Given the gravity and cruelty of the offences, it is difficult to understand how none of the boys received a custodial sentence. Instead, they were handed rehabilitation orders, with their ADHD, anxiety and low IQ accounting for mitigation. For me and many colleagues, this is appalling. To suggest that ADHD softens responsibility for crimes of this severity is, in my view, an insult to the victims, their families, and to the basic principle that justice must reflect the seriousness of the harm done. That is why, alongside colleagues, I referred the sentences to the Attorney General under the Unduly Lenient Sentence Scheme.
This case comes at a time when Labour ministers are considering changes to sentencing policy that would place greater emphasis on rehabilitation and alternatives to custody for certain groups of offenders.
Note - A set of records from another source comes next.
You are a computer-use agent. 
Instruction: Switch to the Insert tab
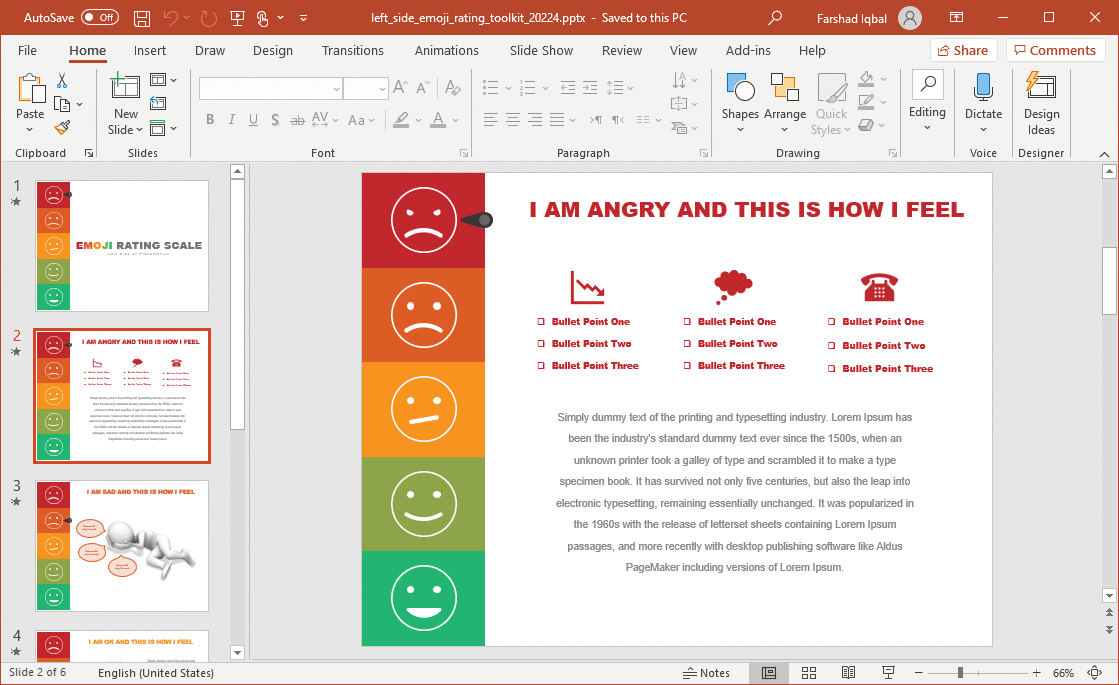(150, 51)
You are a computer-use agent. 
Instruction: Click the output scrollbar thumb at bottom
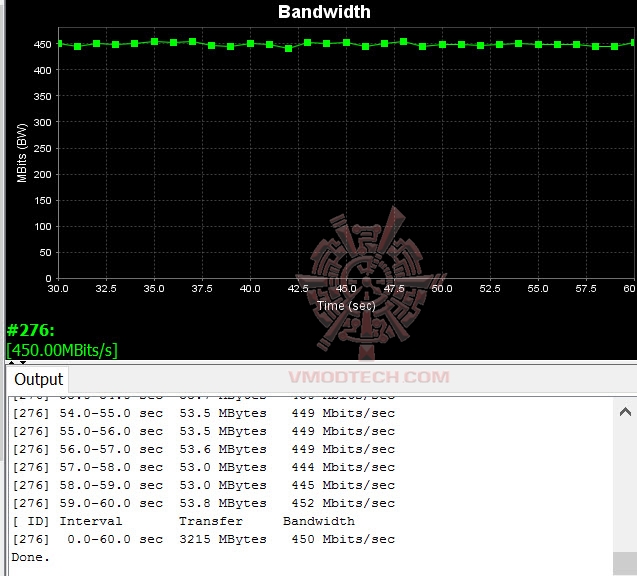click(625, 563)
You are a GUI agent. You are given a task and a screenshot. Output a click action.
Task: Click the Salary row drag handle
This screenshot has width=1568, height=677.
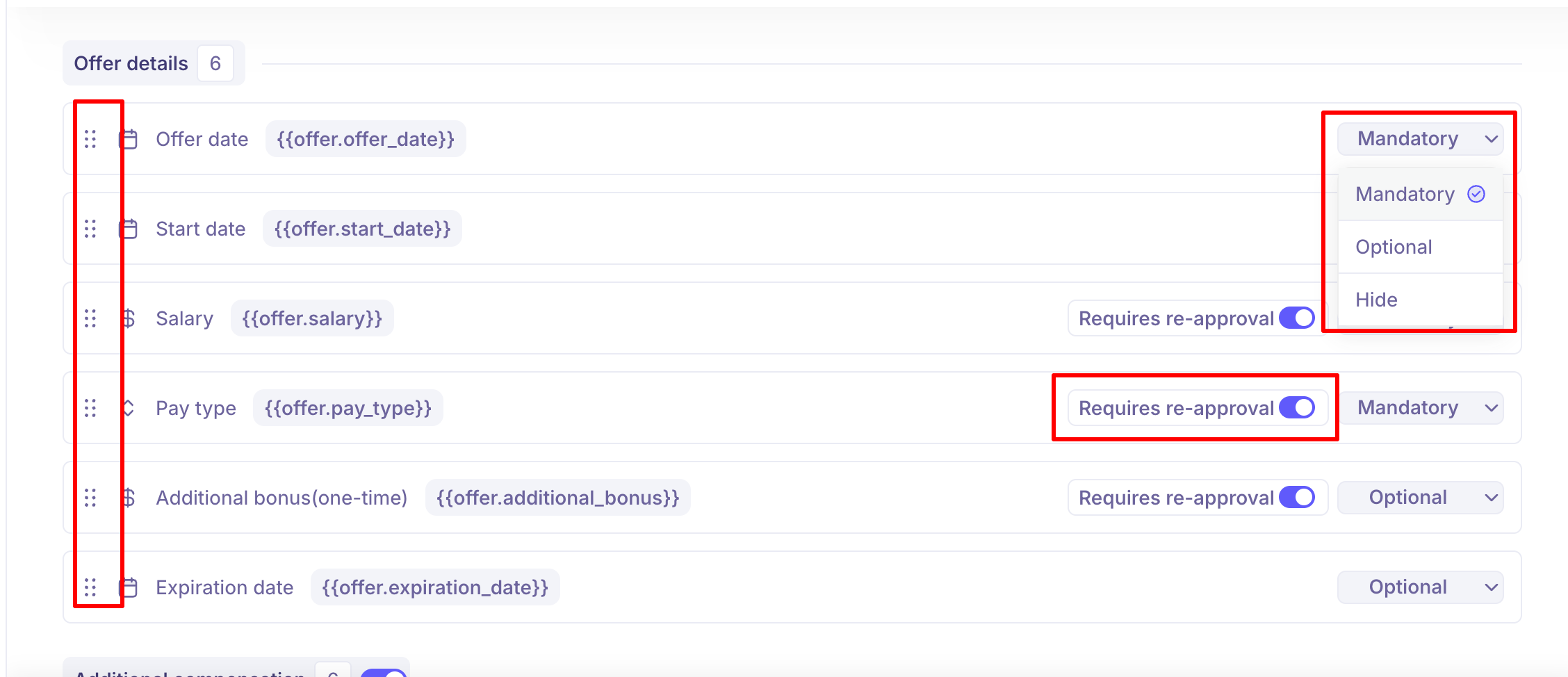pyautogui.click(x=90, y=318)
Rehabilitation has its place, and the public understands that young people who make genuine mistakes should have opportunities to be given a chance to turn their lives around. But what cannot be justified is a system that treats even the most serious violent and sexual crimes as lesser, simply because of someone’s age. The impact on the victim, like the girls subjected to these rape offences, is not changed in the least because the offender is 14, 16 , 22 or 36.
We are seeing a growing tendency to allow excuses to become more important than expecting people to take responsibility. I previously campaigned against guidelines that require judges to consider more lenient sentences for offenders from deprived backgrounds after a couple who were convicted of dealing class A drugs received two-year suspended sentences after citing poverty as a mitigating factor for their crimes.
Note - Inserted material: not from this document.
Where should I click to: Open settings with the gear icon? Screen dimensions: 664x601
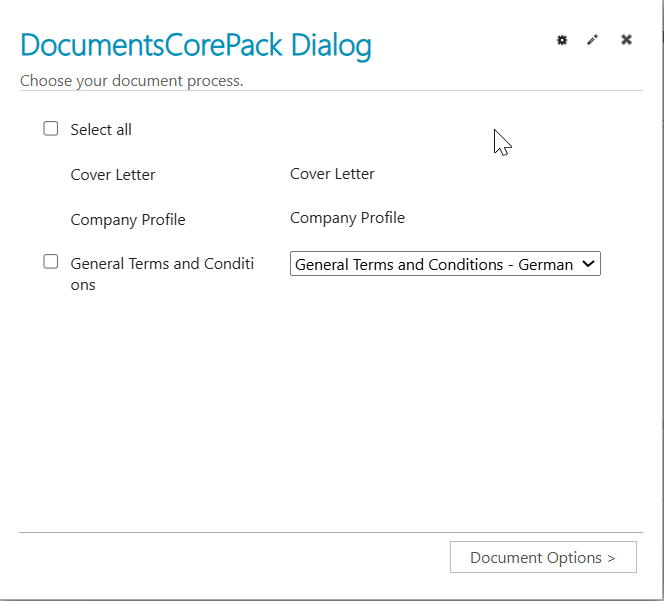coord(562,40)
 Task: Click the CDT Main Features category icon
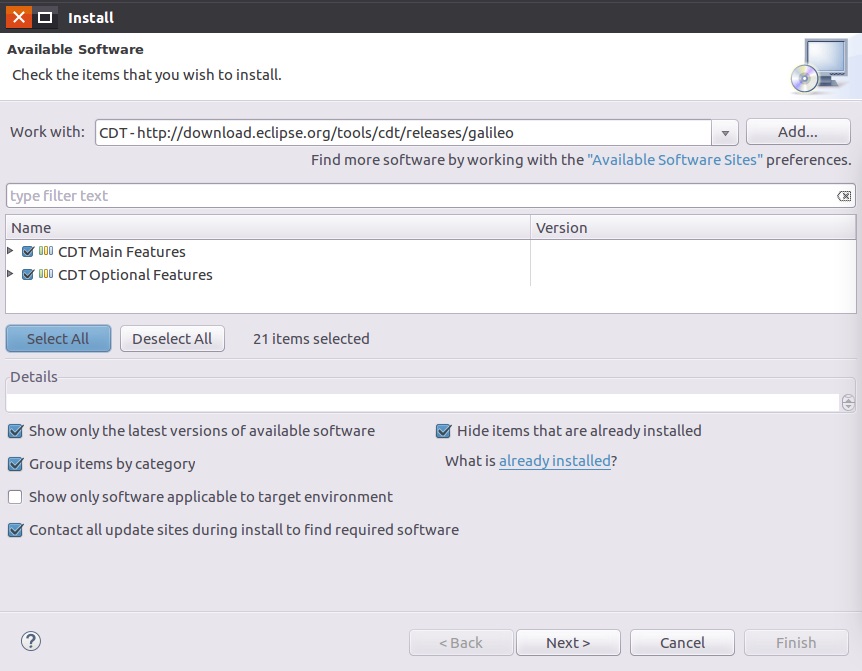pos(46,252)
We also successfully overturned plans on probation report requirements to be related to race, which would have had the inevitably consequence of weakening punishment for offenders with an ethnic minority background.
Justice must be balanced, but it must also be seen to be done. Victims and their families must not be left feeling that the system is more concerned with the circumstances of offenders than with the suffering they have caused.
I welcome the decision by the Government to have the rape offenders' sentences reviewed by the Court of Appeal. But the fact that this case did not automatically result in custody raises alarm bells. Our current approach to sentencing for the most serious offenders is simply not strong enough.
The public can accept second chances for young people and others who make mistakes. What they cannot accept is a system that appears to excuse repeated, premeditated sexual violence on the basis of ADHD or low IQ. Victims deserve a justice system that puts their suffering first and sends a clear message: the most serious crimes must be met with serious consequences.